Canadian artist (1879-1967)

Walter R. Duff (May 05, 1879 – September 01, 1967) was a Canadian graphic artist and painter who worked in oil and watercolour. His subjects include portraits, buildings, still life and landscapes.

==Career==
Duff was born in Hamilton, Ontario, in 1879 and studied at the Hamilton Art School, the Art Students' League in New York City (1899–1902), and the Polytechnic Institute in London, England. He worked as a commercial artist for the Toronto Engraving Co. (1904). He was Manager of the Commercial Art Company, Toronto (1905–1907); worked for the Advertising Designers Ltd., Toronto. (1911–1915), and for The Mortimer Ltd.

==Work==
Duff was a printmaker, water colourist, painter, ceramist (he decorated plates) and cabinet-maker. During his years in Canada he painted oil paintings and watercolours of Georgian Bay, Haliburton and Algonquin Park. In 1916, he had a sale of his portrait etchings with a catalogue in his studio. The catalogue had a text written by Barton Hamilton and was published under the auspices of the Niello Guild. At the outbreak of World War I, he joined the Canadian Medical Corp as a private soldier. He was stationed at Orpington Hospital in England where his knowledge of anatomy and handling of sculptural materials was of help to the plastic surgeons doing repair work for the wounded soldiers, especially facial injuries. He was soon promoted to Lieutenant and then Captain. His work was later sent to the archives of the Royal College of Surgeons and Physicians of England. In 1919, he exhibited two plaster busts, one of himself, with the Royal Canadian Academy. After the First World War, he lived in Montreal (c. 1920–1925), then in 1930, moved to Douglaston, New York and married. Much of his later career was spent in New York. He returned to Canada, to Toronto in 1963, after his wife died. He died in Toronto at the age of 88. In 1968, the article Walter R. Duff, Versatile Artist-designer was published in The Auctioneer in Toronto. Afterwards, an auction was held of his art at Ward-Price Auction House on College Street in 1968.

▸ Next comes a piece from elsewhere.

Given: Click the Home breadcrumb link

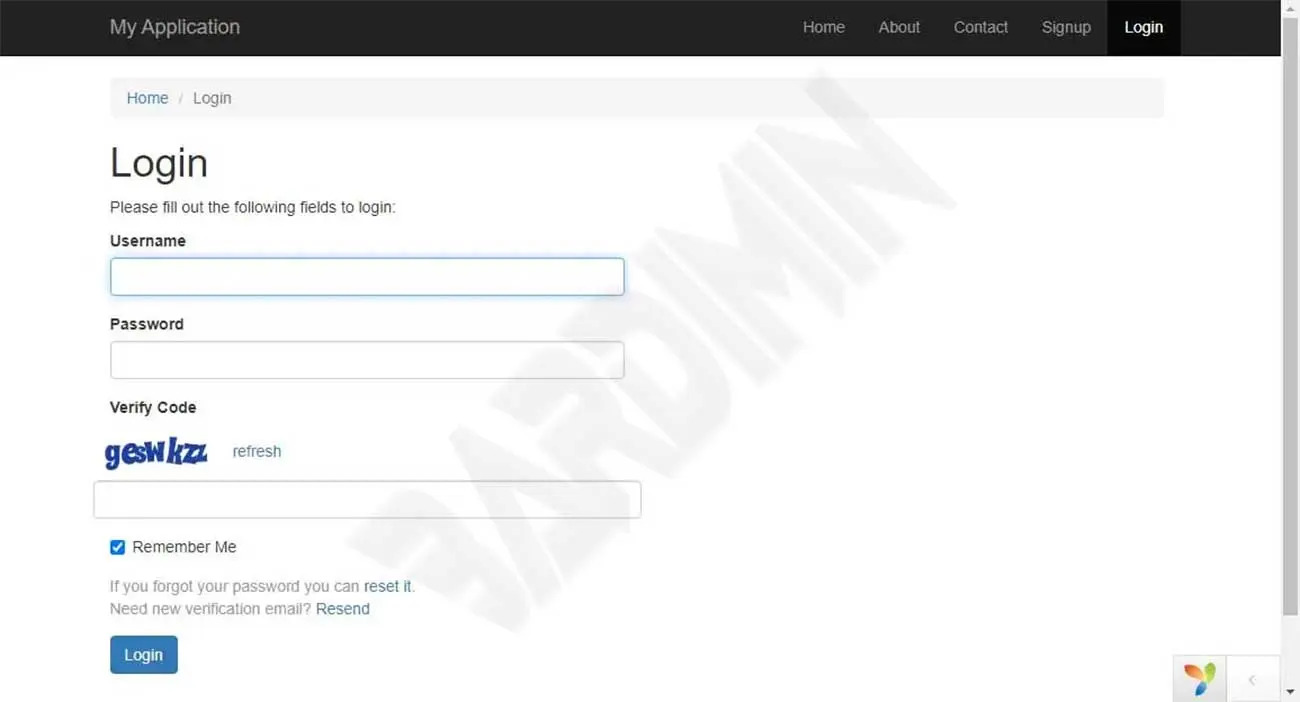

He is represented in the National Gallery of Canada by six works, all etchings (three portraits, three landscapes) and was included in the National Gallery of Canada's major book on Lithography, The Stone Age: Lithography from its Beginnings. His art work also is in the Art Gallery of Guelph and Art Gallery of Sudbury.

He was a founding member of the Graphic Arts Club in Canada in 1904, the year it was founded (it became the Canadian Society of Graphic Art) and he was included in a photograph of the Graphic Arts Club, Circa 1903–1904, which shows him standing, along with J. W. Beatty (Colgate Papers, Ontario Archives, Toronto). His other affiliations included: Salmagundi Club, New York (1916); Chelsea Arts Club, London (1917); and Society of Canadian Painter-Etchers and Engravers (1916), among others.